Is moving to a senior living community the right decision? It’s a question many people ask themselves as they get older. It’s also something people with aging parents may find themselves wondering about.
There are a number of different reasons this question may arise. Here are a few of the most common.
Concerns about health
Sometimes health issues can precipitate a look at senior living as an alternative to staying put in one’s own home. Maybe a recent health episode has forced a decision about whether it’s safe to continue living at home. Or maybe it’s a long-standing health issue that’s become more difficult to manage over time. Or a combination of health issues.
One option is to consider home health care as a possible solution. It may include visits from health care professionals, home health aides, and/or homemaking services. This may work well for some people, but as health issues become more complicated to manage and the need for in-home support rises, home health care may begin to fall short. It can also get expensive as the number of hours of service purchased each week increases.
At a certain point, moving to an assisted living community makes more sense, both from a practical and financial perspective. That said, many people chose not to wait for health problems to escalate before deciding to move to assisted living. Making a proactive decision rather than waiting for a crisis allows more time to find the right senior living community and prepare to make the move.
Inactivity and lack of social connections
As we age, we may find ourselves becoming less active. Maybe that’s because health issues make it difficult to participate in activities we’ve enjoyed in the past. Or maybe the people we did things with aren’t around anymore and it’s difficult to find new friends with similar interests. Or transportation has become an issue, which means getting to activities is a problem.
Rather than accept things the way they are, many aging adults decide to move to a senior living community in order to become more active again. After all, senior living communities have a full slate of activities designed to appeal to residents with a variety of interests. There are lots of opportunities to meet new friends. And transportation isn’t an issue because most activities are run onsite, and transportation is often laid on by the senior living community for those that aren’t.
Seniors who don’t need the type of health care support available in assisted living may choose a community with independent living apartments. That way they can still access activity and social programs within the community.
Getting harder to maintain the home
As we get older, looking after a home can get harder. If we’re living in a house where we raised a family, we may be cleaning rooms we don’t use anymore. Home maintenance projects can begin to pile up, especially if sensory or mobility issues are preventing us from doing them ourselves – or making it less safe to do so. Looking after one’s own place can be particularly difficult for a senior who’s lost a spouse and is now responsible for work around the house that used to be shared by two people.
One solution is to enlist the help of family or pay for home repair and home cleaning services. Either that or downsize to a smaller property like a condo where there aren’t as many rooms to clean and some repairs are covered by condo maintenance fees.
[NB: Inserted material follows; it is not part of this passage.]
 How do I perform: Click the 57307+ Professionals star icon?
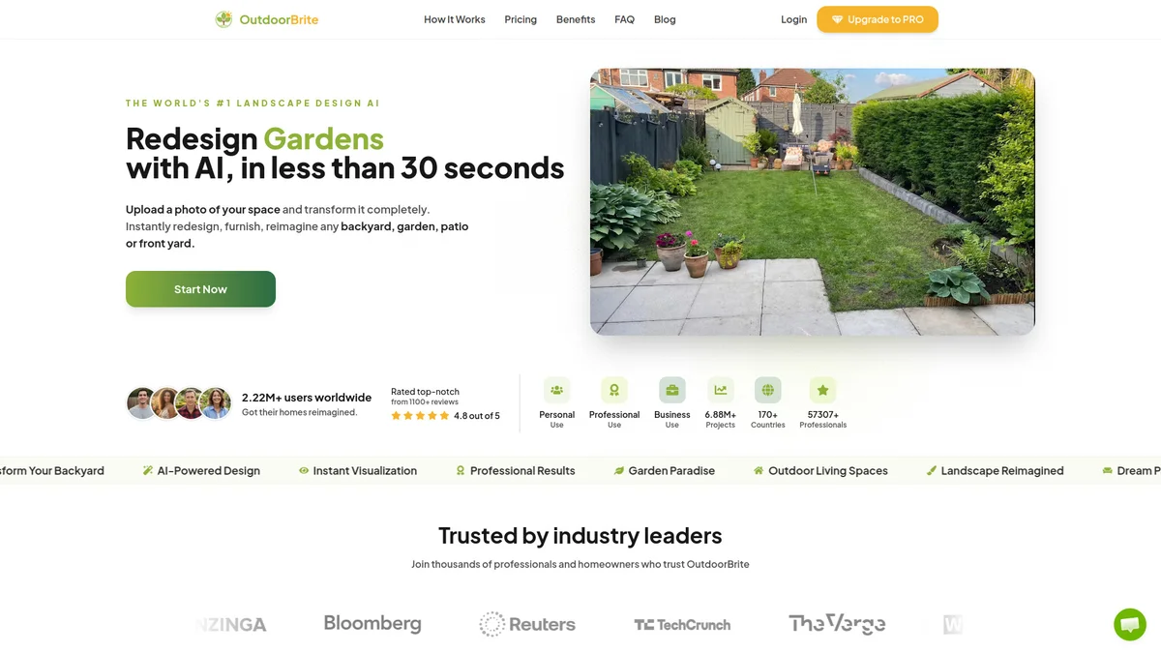pyautogui.click(x=822, y=390)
Property maintenance is usually included in the cost of senior living as well. And homemaking services are often part of the package, too. The advantage is you don’t have to arrange them yourself. It’s all done by the staff at the senior living community.
Meals have become a hassle
Preparing meals may seem like more of a chore than previously, especially if you’re cooking for one. And if you’ve lost your motivation to cook for yourself, you could be at risk of developing health issues associated with poor nutrition.
You may consider eating out more (which can get expensive) or taking advantage of a program like Meals on Wheels.
Or you could decide a move to a senior living community. Many senior living communities invest a lot in providing enjoyable dining options for their residents, recognizing just how important food is in everyone’s day-to-day life. If you choose to move to an independent living apartment, you may have the option of still doing some of your own cooking, taking advantage of the community’s dining facilities when the mood the strikes you. If you’re moving in to assisted living or memory care, chances are meals are provided.